● **TASK DIRECTIONS**: Whenever the string "text" turns up in a line below, that line should be copied.

Stored data
- - -
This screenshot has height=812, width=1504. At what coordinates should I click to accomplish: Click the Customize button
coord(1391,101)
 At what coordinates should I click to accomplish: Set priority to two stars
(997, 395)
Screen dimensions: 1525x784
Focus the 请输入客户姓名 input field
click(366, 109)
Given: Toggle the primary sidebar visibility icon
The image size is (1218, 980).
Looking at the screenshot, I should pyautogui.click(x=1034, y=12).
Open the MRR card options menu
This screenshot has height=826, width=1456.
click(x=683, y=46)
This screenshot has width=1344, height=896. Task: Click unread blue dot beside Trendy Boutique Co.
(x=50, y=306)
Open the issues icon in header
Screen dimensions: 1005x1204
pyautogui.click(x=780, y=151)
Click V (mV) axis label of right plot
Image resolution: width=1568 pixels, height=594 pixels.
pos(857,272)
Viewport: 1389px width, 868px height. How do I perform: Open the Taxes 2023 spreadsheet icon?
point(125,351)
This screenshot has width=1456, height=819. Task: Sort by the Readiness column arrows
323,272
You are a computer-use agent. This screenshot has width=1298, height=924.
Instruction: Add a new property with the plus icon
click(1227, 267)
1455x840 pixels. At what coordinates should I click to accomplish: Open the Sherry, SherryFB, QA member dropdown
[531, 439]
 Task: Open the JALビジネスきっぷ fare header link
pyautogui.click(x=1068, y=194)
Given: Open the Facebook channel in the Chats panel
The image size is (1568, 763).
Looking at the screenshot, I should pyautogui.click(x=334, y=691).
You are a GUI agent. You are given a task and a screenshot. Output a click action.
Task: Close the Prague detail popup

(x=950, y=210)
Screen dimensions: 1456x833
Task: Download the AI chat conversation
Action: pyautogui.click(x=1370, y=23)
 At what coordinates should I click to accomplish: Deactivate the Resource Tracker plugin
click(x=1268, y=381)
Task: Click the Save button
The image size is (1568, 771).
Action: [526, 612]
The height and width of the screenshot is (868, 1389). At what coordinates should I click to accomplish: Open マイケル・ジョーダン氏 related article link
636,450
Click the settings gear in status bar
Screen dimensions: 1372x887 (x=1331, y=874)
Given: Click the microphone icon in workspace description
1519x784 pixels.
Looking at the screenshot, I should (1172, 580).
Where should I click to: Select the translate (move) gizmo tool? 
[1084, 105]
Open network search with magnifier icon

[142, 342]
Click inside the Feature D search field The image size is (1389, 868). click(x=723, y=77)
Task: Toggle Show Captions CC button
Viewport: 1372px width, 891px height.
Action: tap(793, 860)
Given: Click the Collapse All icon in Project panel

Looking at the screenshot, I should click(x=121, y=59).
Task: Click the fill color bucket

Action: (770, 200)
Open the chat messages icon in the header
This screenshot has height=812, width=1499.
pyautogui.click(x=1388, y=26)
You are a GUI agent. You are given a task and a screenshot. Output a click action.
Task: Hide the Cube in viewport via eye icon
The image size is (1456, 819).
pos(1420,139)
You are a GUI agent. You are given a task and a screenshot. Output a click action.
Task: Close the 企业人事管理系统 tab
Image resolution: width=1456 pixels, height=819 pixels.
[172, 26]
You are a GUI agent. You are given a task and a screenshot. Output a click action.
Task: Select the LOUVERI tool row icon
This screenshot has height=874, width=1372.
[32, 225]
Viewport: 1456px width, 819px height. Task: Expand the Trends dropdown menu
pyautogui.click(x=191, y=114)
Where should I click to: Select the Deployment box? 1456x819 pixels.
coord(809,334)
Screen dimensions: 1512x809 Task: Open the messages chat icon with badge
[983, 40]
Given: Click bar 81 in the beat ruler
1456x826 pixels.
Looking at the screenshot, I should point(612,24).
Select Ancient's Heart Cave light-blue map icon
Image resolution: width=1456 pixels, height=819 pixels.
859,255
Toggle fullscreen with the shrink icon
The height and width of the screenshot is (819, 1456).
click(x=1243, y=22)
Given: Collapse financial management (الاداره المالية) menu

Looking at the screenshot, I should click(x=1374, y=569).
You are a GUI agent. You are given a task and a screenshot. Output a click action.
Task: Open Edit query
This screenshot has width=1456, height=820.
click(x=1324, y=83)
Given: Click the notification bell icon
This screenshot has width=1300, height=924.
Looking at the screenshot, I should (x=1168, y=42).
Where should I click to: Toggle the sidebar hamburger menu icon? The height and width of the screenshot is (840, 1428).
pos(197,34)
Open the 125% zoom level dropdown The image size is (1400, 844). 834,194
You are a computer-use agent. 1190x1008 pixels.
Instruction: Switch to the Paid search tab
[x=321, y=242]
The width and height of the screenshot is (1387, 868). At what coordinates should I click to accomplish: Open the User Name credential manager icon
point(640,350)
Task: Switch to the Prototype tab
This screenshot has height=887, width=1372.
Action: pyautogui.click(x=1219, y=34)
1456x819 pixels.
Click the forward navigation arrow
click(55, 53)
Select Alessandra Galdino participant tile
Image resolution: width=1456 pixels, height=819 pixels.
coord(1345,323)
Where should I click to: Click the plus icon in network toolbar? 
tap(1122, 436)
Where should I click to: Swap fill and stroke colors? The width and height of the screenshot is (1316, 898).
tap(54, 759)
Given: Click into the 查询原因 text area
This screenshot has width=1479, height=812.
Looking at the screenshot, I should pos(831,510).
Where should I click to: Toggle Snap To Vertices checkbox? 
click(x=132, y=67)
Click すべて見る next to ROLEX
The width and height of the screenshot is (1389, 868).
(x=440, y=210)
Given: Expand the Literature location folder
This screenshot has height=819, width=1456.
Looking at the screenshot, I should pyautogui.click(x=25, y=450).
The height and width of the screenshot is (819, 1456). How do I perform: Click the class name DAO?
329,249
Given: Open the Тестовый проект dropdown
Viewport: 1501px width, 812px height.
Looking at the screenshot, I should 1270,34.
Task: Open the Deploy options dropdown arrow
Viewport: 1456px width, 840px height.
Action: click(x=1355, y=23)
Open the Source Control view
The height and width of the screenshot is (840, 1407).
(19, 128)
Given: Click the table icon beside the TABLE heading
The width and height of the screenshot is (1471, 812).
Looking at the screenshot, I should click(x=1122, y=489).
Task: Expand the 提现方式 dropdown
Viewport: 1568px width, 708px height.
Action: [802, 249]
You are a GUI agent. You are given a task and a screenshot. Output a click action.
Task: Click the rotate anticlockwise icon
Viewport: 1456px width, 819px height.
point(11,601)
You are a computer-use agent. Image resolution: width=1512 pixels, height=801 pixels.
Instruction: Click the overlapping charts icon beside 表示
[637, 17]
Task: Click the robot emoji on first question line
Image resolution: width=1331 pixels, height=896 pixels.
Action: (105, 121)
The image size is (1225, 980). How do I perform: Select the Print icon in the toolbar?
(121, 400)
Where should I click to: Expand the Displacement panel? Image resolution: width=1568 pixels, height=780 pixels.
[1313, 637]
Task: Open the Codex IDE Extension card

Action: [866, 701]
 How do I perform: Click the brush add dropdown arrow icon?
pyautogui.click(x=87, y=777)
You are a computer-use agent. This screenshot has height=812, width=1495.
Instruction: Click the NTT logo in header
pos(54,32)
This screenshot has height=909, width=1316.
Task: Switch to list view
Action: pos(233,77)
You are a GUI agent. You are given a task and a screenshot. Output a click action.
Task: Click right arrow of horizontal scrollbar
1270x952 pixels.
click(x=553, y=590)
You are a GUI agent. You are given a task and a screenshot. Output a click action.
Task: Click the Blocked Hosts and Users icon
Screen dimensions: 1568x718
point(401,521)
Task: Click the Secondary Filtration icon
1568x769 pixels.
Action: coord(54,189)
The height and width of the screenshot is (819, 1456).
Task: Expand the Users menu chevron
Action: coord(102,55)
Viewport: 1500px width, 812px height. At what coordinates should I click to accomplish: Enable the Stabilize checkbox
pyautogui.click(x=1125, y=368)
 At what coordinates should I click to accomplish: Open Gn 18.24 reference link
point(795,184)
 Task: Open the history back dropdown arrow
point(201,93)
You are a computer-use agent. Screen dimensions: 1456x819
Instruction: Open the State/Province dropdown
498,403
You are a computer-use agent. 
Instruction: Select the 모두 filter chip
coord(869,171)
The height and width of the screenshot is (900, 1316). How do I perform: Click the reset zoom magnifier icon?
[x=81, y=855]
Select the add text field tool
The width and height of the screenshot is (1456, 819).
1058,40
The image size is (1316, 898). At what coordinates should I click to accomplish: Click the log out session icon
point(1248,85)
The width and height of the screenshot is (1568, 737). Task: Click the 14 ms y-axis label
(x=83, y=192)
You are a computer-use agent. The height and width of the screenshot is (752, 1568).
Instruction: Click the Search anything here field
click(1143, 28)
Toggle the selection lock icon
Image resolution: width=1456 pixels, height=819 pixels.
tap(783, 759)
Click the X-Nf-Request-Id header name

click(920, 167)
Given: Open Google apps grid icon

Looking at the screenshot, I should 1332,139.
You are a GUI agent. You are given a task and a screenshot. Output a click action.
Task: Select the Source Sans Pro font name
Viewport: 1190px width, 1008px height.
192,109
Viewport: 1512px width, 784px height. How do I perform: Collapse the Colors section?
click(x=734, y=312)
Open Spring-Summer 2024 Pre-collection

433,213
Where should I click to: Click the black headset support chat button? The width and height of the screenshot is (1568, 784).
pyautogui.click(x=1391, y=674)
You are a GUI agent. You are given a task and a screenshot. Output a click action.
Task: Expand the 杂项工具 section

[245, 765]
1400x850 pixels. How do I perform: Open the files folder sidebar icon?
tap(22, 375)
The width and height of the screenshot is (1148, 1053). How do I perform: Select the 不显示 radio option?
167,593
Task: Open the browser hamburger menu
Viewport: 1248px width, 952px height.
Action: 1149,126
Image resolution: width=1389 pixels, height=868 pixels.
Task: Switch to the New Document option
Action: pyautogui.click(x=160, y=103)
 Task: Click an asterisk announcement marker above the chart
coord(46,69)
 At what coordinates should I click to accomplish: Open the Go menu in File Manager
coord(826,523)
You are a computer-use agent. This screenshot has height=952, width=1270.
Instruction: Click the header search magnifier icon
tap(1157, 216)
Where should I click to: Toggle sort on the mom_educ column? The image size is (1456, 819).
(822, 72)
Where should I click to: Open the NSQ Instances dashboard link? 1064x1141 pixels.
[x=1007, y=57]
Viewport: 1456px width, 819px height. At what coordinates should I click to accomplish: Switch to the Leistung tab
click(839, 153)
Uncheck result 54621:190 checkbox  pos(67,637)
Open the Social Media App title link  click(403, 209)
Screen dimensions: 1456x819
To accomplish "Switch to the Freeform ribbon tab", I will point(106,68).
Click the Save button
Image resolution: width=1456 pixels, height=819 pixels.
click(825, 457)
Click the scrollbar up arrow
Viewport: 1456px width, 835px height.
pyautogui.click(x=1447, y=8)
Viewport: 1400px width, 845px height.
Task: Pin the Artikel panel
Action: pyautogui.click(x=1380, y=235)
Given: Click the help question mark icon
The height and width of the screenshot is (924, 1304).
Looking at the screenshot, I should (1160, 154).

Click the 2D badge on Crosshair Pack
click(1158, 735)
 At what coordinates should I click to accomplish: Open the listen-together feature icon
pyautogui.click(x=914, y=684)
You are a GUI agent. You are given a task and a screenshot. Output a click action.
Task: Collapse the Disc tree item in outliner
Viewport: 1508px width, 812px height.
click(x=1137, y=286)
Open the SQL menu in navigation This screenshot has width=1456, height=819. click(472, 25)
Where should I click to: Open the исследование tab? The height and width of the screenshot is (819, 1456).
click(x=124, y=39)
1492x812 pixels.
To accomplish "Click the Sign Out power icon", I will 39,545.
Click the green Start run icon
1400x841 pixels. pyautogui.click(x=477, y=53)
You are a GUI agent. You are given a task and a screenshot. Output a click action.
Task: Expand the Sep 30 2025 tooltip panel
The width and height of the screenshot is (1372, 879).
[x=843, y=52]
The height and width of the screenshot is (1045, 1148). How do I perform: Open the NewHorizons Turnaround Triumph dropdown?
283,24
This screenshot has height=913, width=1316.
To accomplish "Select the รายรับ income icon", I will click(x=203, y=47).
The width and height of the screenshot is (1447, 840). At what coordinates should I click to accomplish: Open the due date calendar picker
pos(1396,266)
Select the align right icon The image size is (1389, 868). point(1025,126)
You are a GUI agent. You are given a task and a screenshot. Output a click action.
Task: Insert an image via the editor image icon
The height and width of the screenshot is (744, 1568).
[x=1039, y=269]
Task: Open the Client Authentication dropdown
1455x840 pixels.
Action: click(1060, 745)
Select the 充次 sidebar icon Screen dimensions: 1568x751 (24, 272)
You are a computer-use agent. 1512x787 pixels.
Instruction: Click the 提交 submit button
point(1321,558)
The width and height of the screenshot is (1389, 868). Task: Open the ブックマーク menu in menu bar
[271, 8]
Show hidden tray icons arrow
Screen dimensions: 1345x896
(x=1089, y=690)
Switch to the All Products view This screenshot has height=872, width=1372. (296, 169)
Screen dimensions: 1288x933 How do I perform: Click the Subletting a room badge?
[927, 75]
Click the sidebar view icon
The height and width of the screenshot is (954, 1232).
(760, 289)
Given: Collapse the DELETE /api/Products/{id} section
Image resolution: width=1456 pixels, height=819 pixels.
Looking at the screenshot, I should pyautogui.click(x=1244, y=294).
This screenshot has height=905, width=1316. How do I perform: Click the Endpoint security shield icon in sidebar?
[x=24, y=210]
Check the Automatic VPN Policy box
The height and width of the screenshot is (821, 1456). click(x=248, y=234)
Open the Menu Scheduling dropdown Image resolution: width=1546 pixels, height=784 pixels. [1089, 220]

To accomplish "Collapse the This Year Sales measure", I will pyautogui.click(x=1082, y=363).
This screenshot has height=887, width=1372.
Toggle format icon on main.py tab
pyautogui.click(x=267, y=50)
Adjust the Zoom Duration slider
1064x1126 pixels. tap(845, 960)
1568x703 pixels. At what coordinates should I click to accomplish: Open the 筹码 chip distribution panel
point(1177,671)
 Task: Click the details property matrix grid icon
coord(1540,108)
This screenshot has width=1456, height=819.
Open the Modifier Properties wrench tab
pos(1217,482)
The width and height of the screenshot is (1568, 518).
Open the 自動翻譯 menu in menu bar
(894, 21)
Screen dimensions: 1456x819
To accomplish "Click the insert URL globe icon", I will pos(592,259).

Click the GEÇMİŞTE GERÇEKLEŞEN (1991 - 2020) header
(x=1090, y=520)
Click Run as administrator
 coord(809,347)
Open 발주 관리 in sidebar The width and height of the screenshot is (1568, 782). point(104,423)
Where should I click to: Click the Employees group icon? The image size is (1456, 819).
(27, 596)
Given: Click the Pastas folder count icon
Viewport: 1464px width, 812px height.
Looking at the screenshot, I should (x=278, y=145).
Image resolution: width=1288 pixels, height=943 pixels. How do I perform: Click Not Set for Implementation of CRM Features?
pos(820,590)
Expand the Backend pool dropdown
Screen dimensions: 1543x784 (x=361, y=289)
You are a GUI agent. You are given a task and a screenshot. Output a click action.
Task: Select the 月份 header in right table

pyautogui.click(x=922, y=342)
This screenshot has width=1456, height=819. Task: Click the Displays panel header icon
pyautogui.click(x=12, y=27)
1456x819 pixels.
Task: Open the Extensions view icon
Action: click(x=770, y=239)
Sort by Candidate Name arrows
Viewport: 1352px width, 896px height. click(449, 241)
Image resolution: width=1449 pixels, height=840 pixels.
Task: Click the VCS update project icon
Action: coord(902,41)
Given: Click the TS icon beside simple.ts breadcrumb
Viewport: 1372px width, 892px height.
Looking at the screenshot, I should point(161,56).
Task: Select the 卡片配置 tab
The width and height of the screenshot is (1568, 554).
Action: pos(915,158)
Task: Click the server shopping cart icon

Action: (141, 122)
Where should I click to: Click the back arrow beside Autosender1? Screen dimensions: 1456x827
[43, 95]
- - -
● **TASK SOLUTION**:
Given: Click into the 查询原因 text area
Select the add text field tool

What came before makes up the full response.